Data Normalization
Data normalization is a database design technique used to organize data in a database to reduce data redundancy and improve data integrity. It involves structuring tables in a way that each piece of data is stored in only one place, preventing inconsistencies and simplifying data management.
Why Normalize?
- Reduce Redundancy: Storing the same information multiple times leads to wasted storage space and potential inconsistencies.
- Improve Data Integrity: By eliminating redundancy, changes to data only need to be made in one location, ensuring accuracy.
- Simplify Updates and Deletions: Operations become more straightforward when data is not duplicated across multiple records.
- Make Database More Flexible: A normalized database is easier to extend and modify as requirements change.
The Normal Forms
Normalization is achieved through a series of guidelines called normal forms. The most commonly used are the first three normal forms (1NF, 2NF, 3NF).
First Normal Form (1NF)
A table is in 1NF if:
- Each column contains atomic (indivisible) values.
- Each row is unique.
- There are no repeating groups of columns.
Example of a non-1NF table:
| OrderID | CustomerName | Products |
|---|---|---|
| 101 | Alice Smith | Laptop, Mouse, Keyboard |
| 102 | Bob Johnson | Monitor |
In this example, the Products column contains multiple values. To achieve 1NF, we would typically split this into multiple rows or a separate related table.
Second Normal Form (2NF)
A table is in 2NF if it is in 1NF and:
- All non-key attributes are fully functionally dependent on the entire primary key. This primarily applies to tables with composite primary keys.
Consider a table storing order items.

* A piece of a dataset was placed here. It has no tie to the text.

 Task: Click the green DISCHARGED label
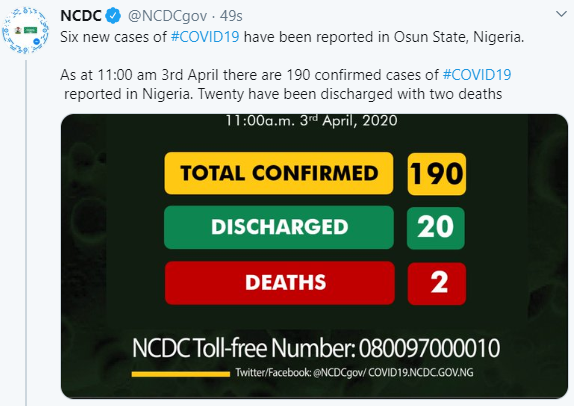[279, 227]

If the primary key is a composite of OrderID and ProductID, any attribute that depends only on ProductID (like ProductName) would violate 2NF if placed in this table.
Example: If we have an OrderItems table with OrderID, ProductID, Quantity, ProductName, and ProductPrice.
Quantitydepends on bothOrderIDandProductID.ProductNameandProductPricedepend only onProductID.
To achieve 2NF, we would split this into two tables:
- Orders Table:
OrderID(PK),OrderDate,CustomerID - OrderItems Table:
OrderID(PK, FK),ProductID(PK, FK),Quantity - Products Table:
ProductID(PK),ProductName,ProductPrice
Third Normal Form (3NF)
A table is in 3NF if it is in 2NF and:
- There are no transitive dependencies. A transitive dependency exists when a non-key attribute depends on another non-key attribute.
Example: Consider a Customers table with CustomerID (PK), CustomerName, City, and State.
If the State is determined by the City (e.g., all cities in 'CA' are in California), then State is transitively dependent on CustomerID through City.
To achieve 3NF, we would split this into two tables:
- Customers Table:
CustomerID(PK),CustomerName,CityID(FK) - Cities Table:
CityID(PK),CityName,State
Glossary
- Atomic Value
- A value that cannot be further divided into smaller, meaningful parts.
- Data Integrity
- The accuracy, consistency, and reliability of data stored in a database.
- Data Redundancy
- The unnecessary duplication of data in a database.
- Primary Key
- A column or set of columns that uniquely identifies each row in a table.
- Foreign Key
- A column or set of columns in one table that refers to the primary key in another table, establishing a link between them.
- Composite Primary Key
- A primary key that consists of two or more columns.
- Functional Dependency
- A relationship between two sets of attributes in a table, where one set uniquely determines the other.
- Transitive Dependency
- A dependency where a non-key attribute depends on another non-key attribute, which in turn depends on the primary key.